Public school “shakedown” for vouchers.

The Senate rejected amendments to the bill that would have increased transparency and evaluation of the efficacy of the program, including an amendment to rename the program since it is no longer just for low-income students. The Senate adopted amendments to expand eligibility to families making 400% above the federal poverty line ($120,000 for a family of 4) and reduce the tax liability to 75% — still, a 5% increase from the current program and still drains public funds from the state general fund that could otherwise be used to help all Kansas children. The bill now goes to the House for consideration, where two additional voucher scheme bills remain in play.

Tax Policy

  • Individual Flat Income Tax: The Senate passed SB 169, which would create one income tax bracket where everyone pays a 4.75% state tax rate on their income. The vote was  Yea: 22 Nay: 17.

Election Changes Adopted

  • Advance Ballot Grace Period: Both chambers passed legislation seeking to eliminate the 3-day grace period for returning advance ballots. Advance ballots would have to be received by the county election office by the close of polls on Election Day to be counted. The Senate version is SB 209, which passed 23 to 17; the House version is HB 2056, which passed 77 to 45.
  • Eliminating Drop Boxes: SB 208 would restrict advance ballot drop boxes and be amended on the floor to eliminate drop boxes completely. Senator Caryn Tyson (R-Parker) offered the amendment and passed 22 to 16. The bill passed on a vote of 21 to 19.

Bill Making Local Elections Partisan Fails: SB 210 allows candidates in local elections to request to have their party affiliation published on the ballot. Fortunately, Senate Bill 210 failed on a vote of 16 to 24.

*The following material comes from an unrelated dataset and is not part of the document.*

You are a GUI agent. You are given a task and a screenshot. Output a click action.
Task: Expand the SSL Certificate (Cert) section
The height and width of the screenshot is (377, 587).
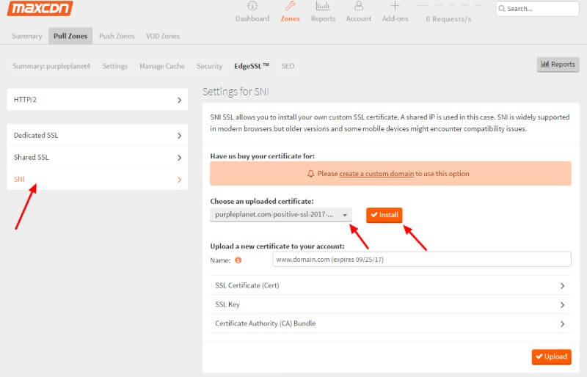(x=390, y=285)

Education Policies Adopted

  • Parents’ Bill of Rights: This year’s version of the Parents Bill of Rights (HB 2236) passed the House on a vote of 75 to 47. (Note: This bill does not contain the parent portal stipulation. That was adopted as an amendment to House Bill 2271 in the House K-12 Education Budget Committee.
  • Virtual State Assessments: HB 2080 allowing students enrolled in virtual schools to take virtual state assessments passed 87 to 35. KNEA did not take a position on this bill.
  • Educator Apprenticeship Program: HB 2292, establishing a tax credit for employers offering apprenticeship opportunities, was amended on the House floor to establish the Kansas Educator Registered Apprenticeship Program that would provide apprentice opportunities for paraeducators or other school district employees seeking a teaching license. The bill passed from 115 to 7.
  • Updated Definitions: HB 2322 updates the definition of children with disabilities to replace “emotional disturbance” with “emotional disability.” It passed 120 to 2.
  • Teacher Mobility Compact: SB 66 creates the Interstate Teacher Mobility Compact. The purpose of the compact is to facilitate the mobility of teachers across the member states with the goal of supporting teachers through a new pathway to licensure. The vote was Yea: 35 Nay: 4.

Infectious Disease Control Stifled: Senate Bill 6 restricts the duties and authority of the Secretary of Health and Environment and would make it more difficult to act in cases of public health concern. This bill would prohibit schools from sending home students with infectious diseases. The bill passed 22 to 18. KNEA did not initially take a position on this but will continue to follow it through the process.

Attacks on Women and the LGBTQ+ Community Advance

  • Trans Athlete Ban: HB 2238 seeks to prohibit trans girls in grades K-12 from participating in sports. The bill passed 82 to 40.
  • So-Called Women’s Bill of Rights: SB 180 alleges to establish a so-called “Women’s Bill of Rights.” It passed 26 to 10.
  • Civil penalty for gender-affirming care: SB 233 prohibits gender-affirming care. It passed 26 to 11.